I suspect that the real party in interest (the respondent, before the court of appeal decided to treat the appeal as a writ petition) wouldn’t get very far with this “excess of jurisdiction” argument.  A party may seek an immediate stay pending the outcome of a writ petition.  Assuming the supersedeas writ somehow dissolves with the conversion of the appeal to a writ petition, that “conversion” apparently did not take place until the court filed its opinion ordering the issuance of the writ of mandamus.  Any stay, valid or not, became moot at that point.

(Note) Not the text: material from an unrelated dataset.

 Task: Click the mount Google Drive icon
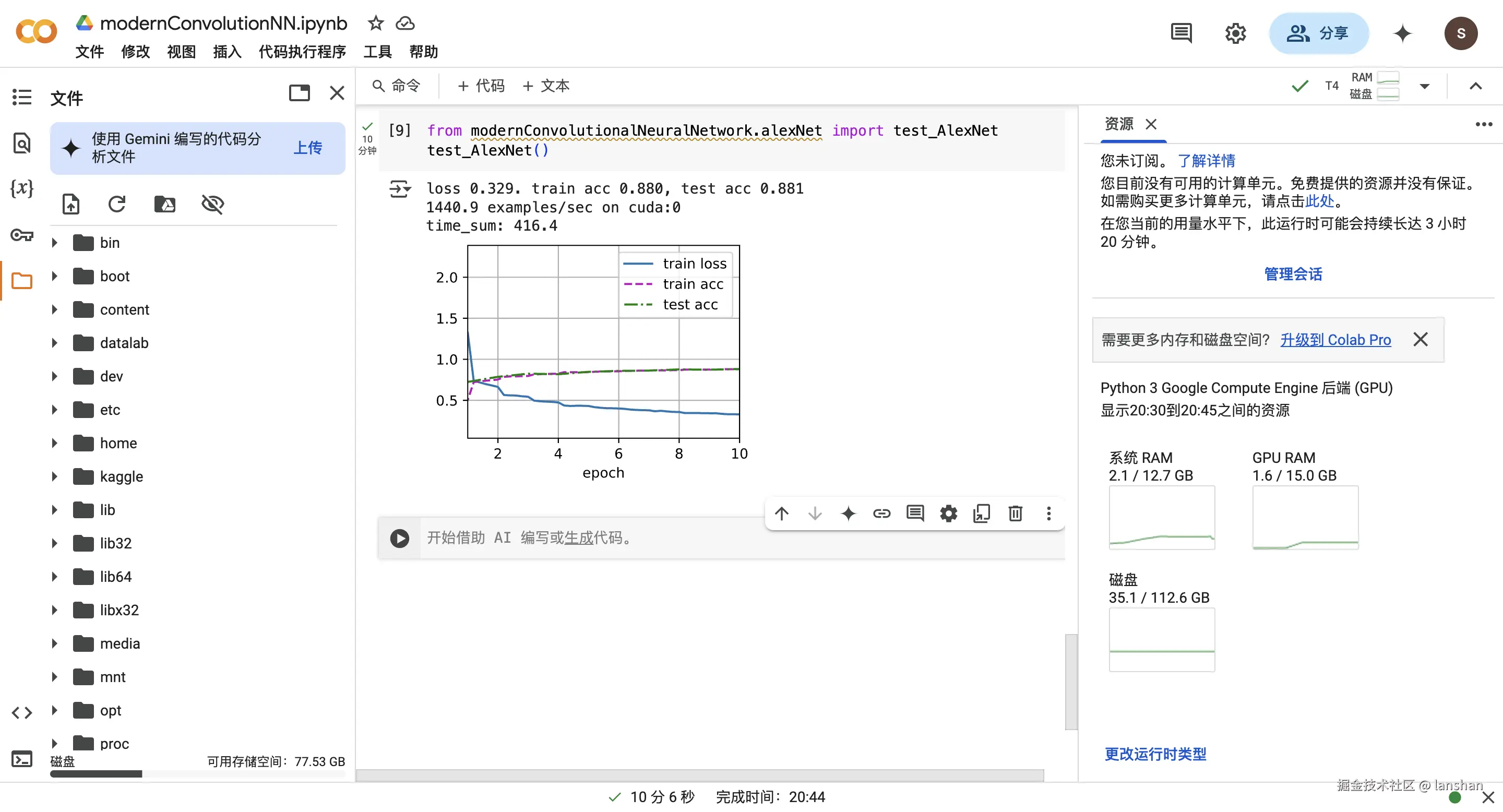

But suppose the court of appeal had issued an order on the motion to dismiss stating that it was denying the motion as moot because it was treating the appeal as a petition for writ of mandamus, then did not decide the petition for several more weeks.  In that situation, the respondent/real party might have a case that the supersedeas writ issued earlier was no longer in effect.

However, I doubt this technical point would avail the respondent/real party.  It seems unlikely that a trial court would treat the writ of supersedeas as having lapsed without an order from the court of appeal.  In addition, I think it highly unlikely the court of appeal would have left that issue unresolved.  Upon issuing its order denying the motion to dismiss as moot and treating the appeal as a writ petition, it most likely would have construed the first writ petition and the converted appeal together as a petition for writ of mandamus with a request for immediate stay and issued an order granting the stay.

The reason I suspect this is that the court of appeal usually goes out of its way to save appeals and its jurisdiction, and will jump through hoops to construe procedure the way that best resolves the case.  If memory serves, in the case I blogged about here, for example, the court stretched to construe the order appealed from as several alternate orders in a vain effort to find appellate jurisdiction.